Jon Croker

Desert Dancer

First Hit:  Poignant in time, a bit melodramatic, but overall a beautiful story.

Based on a true story of Afshin Ghaffarian (Reece Ritchie) an Iranian young man that wants to dance.

Dancing is illegal in Iran and the morality police will beat and jail you if you are caught. He goes to school at a school called “Saba” the one place he can be creative along with his fellow students. Upon going to the University in Tehran he joins up with others who defy the government. They start a small dance company and he’s also joined by Elaheh (Freida Pinto) whose mother was a dancer before the revolution. Her mother never danced again and numbed herself with drugs just as her daughter is doing.

The scenes of the students and the general public marching in support of a challenger to President Mahmoud Ahmadinejad,  were intensely palpable. Watching the protests of a rigged election was even more important in that this was what happened. Afshin gets caught in one of these protests, is identified as a dancer and during a beating becomes an escaped fugitive.

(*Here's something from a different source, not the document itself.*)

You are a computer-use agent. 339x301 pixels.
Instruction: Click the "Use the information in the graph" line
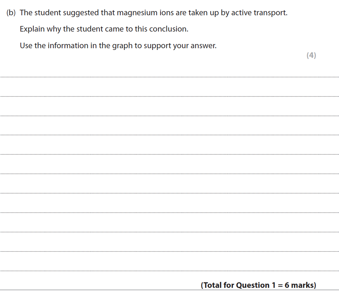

Ending up in Paris, he makes his mark and stands up for himself. The best scenes in the film are Elaheh’s routine when she first encounters the dance group’s makeshift studio, the desert performance, and Afshin’s Paris performance.

Ritchie was very good at times and at others seemed too western in behaviors and feel to have been born and raised in Iran. Pinto was really strong and I felt her performance was the best of the group. Her sadness of her life felt very real. Makram Khoury as Mehdi his teacher at Saba school was excellent. Jon Croker wrote a good screenplay. Richard Raymond did a good job of creating some of the intenseness of the time in Iran and some of the shots in their practice studio were very effective.

Overall:  Although this isn’t a great film, it is a wonderful story.